Les grands artistes se rencontrent sans le savoir. Au dernier festival de Cannes, il y avait deux films ayant le Havre pour décor : "La Fée", de Dominique Abel, Fiona Gordon et Bruno Romy, et "Le Havre", d’Aki Kaurismaki. Outre la cité portuaire française, les deux films avaient en commun Pierre Etaix : le grand maître du burlesque est, on le sait, l’inspiration maîtresse des trois premiers, tandis que le cinéaste finlandais lui a offert un second rôle dans son film. La boucle est bouclée quand Dominique Abel cite, parmi les réalisateurs dont les univers sont proches des siens, Tati, Etaix et Kaurismaki.
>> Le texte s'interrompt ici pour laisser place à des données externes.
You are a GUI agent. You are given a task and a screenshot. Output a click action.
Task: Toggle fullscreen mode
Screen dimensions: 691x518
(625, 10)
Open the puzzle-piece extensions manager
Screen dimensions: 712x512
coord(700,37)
Comme les grands maîtres de jadis, Abel, Gordon et Romy varient sur le même thème. On retrouve donc leurs alter ego de cinéma : Fiona et Dom. Le dernier est cette fois gardien de nuit dans un hôtel rétro et peu occupé. Un soir, débarque sans bagage Fiona, qui lui déclare sans ambages être une fée. Pour le prouver, Fiona offre trois vœux à Dom. Pour le premier, Dom demande un scooter; pour le deuxième, très logiquement, de l’essence à vie; quant au troisième, Dom ne sait pas. "Prends ton temps", lui affirme Fiona, avant de se retirer. Le lendemain, un scooter attend Dom devant la porte. Mais la fée s’est évaporée

Dans "L’Iceberg", Fiona partait refaire sa vie au bout du monde. Dans "Rumba", elle perdait une jambe et Dom. Cette fois, elle cherche l’amour et la raison au cœur du Havre. L’architecture unitaire et moderniste de la ville convoque immanquablement le souvenir de "Mon Oncle" et de "Playtime" de Tati. Comme chez ce dernier, le récit se décompose en sketches successifs ayant pour décor l’urbanisme d’Auguste Perret, terrain de jeu inattendu qu’arpentent les clowns avec les protagonistes de leur sarabande : outre le gardien de nuit lunaire et la fée aux pieds nus, on y croise un touriste anglais et son chien-sacoche, des sans-papiers et une voiture sans moteur, des patients qui jouent leurs médicaments au poker, une Fréhel en short et en crampons, et son équipe de rugbywomen qui font la troisième mi-temps à "L’Amour flou", un bistrot tenu par un patron qui a des culs de bouteille en face des trous

Qu’il s’agisse des docks, du centre-ville, des vieux quartiers ou de terrains vagues en bord de mer, les trois réalisateurs embellissent la cité portuaire par le regard poétique qu’ils posent sur celle-ci et sur la vie. Leur cinéma est un jeu d’équilibristes en apesanteur (il y a aussi un homme volant, et on y fait des ballets aquatiques au milieu d’algues sacs-poubelles). On y court beaucoup, aussi, pour fuir l’ennui et les ennuis, avant de trouver le bonheur et l’amour d’un monde rêvé où les fées font des bébés qui s’appellent Jimmy.


Réalisation et scénario : Dominique Abel, Fiona Gordon, Bruno Romy. Avec les mêmes et Philippe Martz. 1h33.